Wow Drover. I never thought of breaking love (in context) and marriage apart. I have to think about that for a bit. I guess it seems to me that if unconditional love is even possible, it would basically mean that you would stay married unconditionally.

Hmmmm.
_Posted via Mobile Device_


----------



## River1977 (Oct 25, 2010)

You'd get a lot farther a lot faster when you understand the meaning of "unconditional love." Most people think "unconditional" is to love no matter what - no matter how your partner treats you, no matter what your partner does to you, and no matter what happens. That's not what it means and really doesn't make any sense. Frankly, it's ridiculous. Think about the many things a person could do that would destroy your love and cause you to leave the marriage. If unconditional love in this context were possible, no one would have any boundaries. There would be no deal breakers, and practically everyone would be sorely and severely disrespected many times over. It isn't possible to think a person is expected to live and love through everything and anything. And, even if you still love your spouse, you'd have to be a fool to remain married if that were the case.
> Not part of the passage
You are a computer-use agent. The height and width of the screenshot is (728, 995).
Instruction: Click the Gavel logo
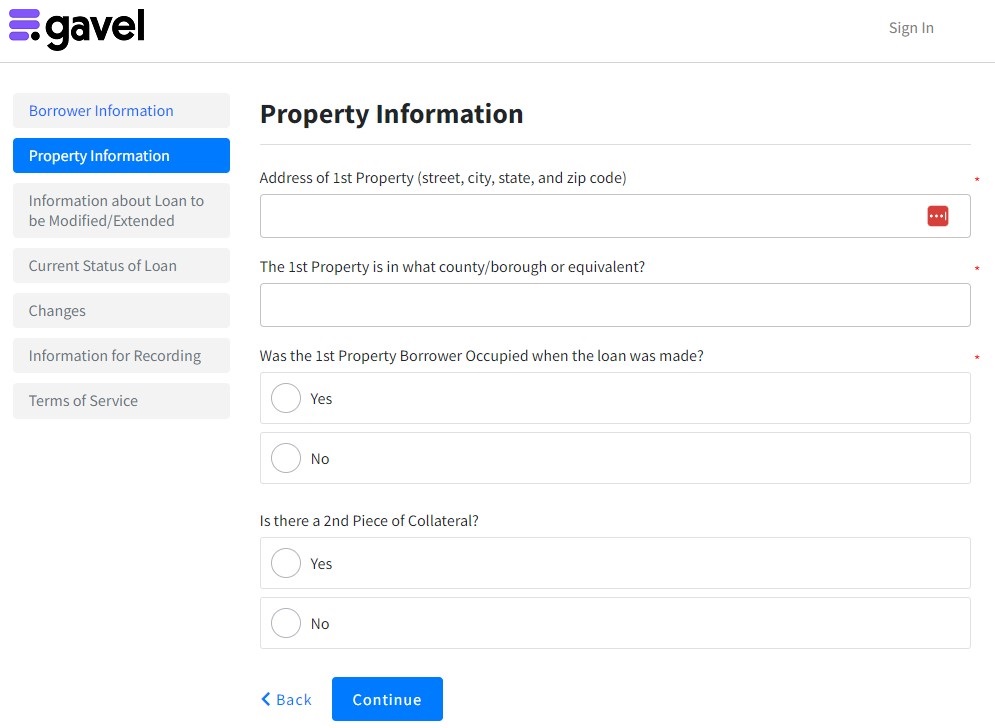click(x=77, y=28)
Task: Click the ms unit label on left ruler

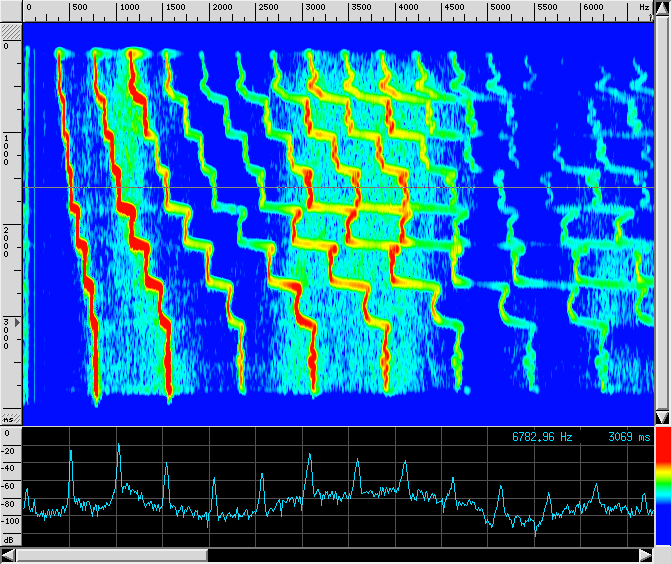Action: pos(8,418)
"_I guess it seems to me that if unconditional love is even possible, it would basically mean that you would stay married unconditionally._"

That's not what it means either. No, you don't stay together no matter what. That's why the misconception doesn't make any sense. You can ponder it forever and never arrive at a comfortable answer or one that makes any sense. People who stay no matter what are pretty stupid if you ask me.

Unconditional love means to love without conditions. It doesn't mean to love unconditionally, as in no matter what. 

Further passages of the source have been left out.